United States: Liability Alert


  • Know When To Hold'em - When Do You Have A Duty To Preserve Evidence?

  • "Litigation Holds" - A Quick Primer And Practical Tips

  • Accident Reconstruction Experts Can Offer Opinion On Vehicle Speed After Recent Change To North Carolina Evidence Code

  • Marketing And Advertising: Express Warranty Or Puffing?


The duty to preserve evidence may seem obvious once a lawsuit is filed or you receive a subpoena or notice of a government investigation.1   The duty to preserve may arise before that point, however.  Courts have ruled that the duty to preserve arises when you can "reasonably anticipate" litigation or the request for information.  What does that mean? 

Unfortunately, determining when the duty to preserve is triggered cannot be reduced to an objective checklist that will apply under all circumstances.  The question will depend on the facts of each situation.  This article will outline some guidelines to assist in that fact-intensive determination.
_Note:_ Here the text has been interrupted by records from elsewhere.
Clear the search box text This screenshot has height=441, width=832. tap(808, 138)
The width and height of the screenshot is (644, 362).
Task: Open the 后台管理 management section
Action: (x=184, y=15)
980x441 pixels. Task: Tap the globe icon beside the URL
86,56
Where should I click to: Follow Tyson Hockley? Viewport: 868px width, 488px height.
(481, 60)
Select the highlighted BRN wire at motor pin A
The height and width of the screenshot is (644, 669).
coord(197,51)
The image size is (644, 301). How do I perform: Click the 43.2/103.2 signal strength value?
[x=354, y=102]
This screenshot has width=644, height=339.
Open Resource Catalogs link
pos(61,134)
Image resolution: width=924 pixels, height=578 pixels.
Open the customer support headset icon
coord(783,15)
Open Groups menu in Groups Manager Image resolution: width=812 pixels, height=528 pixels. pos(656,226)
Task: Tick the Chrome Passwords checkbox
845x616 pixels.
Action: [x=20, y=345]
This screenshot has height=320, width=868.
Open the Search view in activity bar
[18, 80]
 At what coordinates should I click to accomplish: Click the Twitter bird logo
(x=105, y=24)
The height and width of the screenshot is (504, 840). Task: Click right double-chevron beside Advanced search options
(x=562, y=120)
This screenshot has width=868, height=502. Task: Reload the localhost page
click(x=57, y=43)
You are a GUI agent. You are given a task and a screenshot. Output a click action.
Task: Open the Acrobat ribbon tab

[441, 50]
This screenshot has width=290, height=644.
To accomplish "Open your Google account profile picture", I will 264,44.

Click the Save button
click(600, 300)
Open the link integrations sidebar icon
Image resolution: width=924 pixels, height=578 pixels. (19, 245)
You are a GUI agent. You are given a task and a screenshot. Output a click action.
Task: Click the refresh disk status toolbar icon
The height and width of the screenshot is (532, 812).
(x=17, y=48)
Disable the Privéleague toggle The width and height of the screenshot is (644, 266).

  1.  Are You Anticipating Initiating Litigation, Or Are You Aware Of A Credible Threat That Your Company Will Become Involved In Litigation?  If you are anticipating initiating litigation, you should have a good sense of when you have reached a point at which the litigation is "reasonably anticipated."  If you have decided, for example, to send a demand letter or a "cease and desist" letter, you have probably reached a point at which you have a duty to preserve information relevant to the dispute.

    On the defense side, determining when a threat of litigation is "credible" may be more difficult.  A mere possibility of litigation does not necessarily make litigation likely.  Even if a "threat" has been made, it may not be credible, because of:

    • The nature of the threat;

    • Your organization's past experience regarding that type of threat;

    • Your knowledge of the person who made the threat, or;

    • Other factors.

    For example, if your company has received threats in the past from a particular individual who has never followed through with actual litigation, you could reasonably conclude that there is no credible threat of litigation.  In that situation, you have no duty to preserve relevant evidence at that point. 

    Your response to a demand letter may also impact the duty to preserve.  For example, if your company receives a letter demanding that you stop using a trademarked slogan in your advertising, and you comply with the demand, you may not anticipate litigation. 

    The same reasoning applies to potential government investigations.  For example, suppose you learn from a reputable news report of a likely government investigation of a particular issue involving your company.  At that point, the duty to preserve has probably arisen, because a government investigation, and perhaps litigation, can reasonably be anticipated. 

  2. What Is The Likelihood That Data Relating To The Claim Or Investigation Will Be Lost Or Destroyed?

    The reasonableness of your conduct in taking steps to preserve evidence may depend in part on factors relating to the relevant data.  The factors courts may consider include:

    • The likelihood that relevant data will be lost or destroyed

    • Whether relevant data is being retained for some other reason

    • The burden of preserving data

    For example, if it would not take much effort to preserve information relevant to a dispute possibly leading to litigation, courts will be more inclined to find that you had a duty to preserve that information.  On the other hand, if a vague threat of litigation would require an extensive and expensive search and preservation effort, the court would more likely rule that the duty to preserve does not arise until the threat is more credible or the litigation is more clearly anticipated. 

  3.  Do You Have A Process For Reporting And Evaluating Threats Of Potential Litigation?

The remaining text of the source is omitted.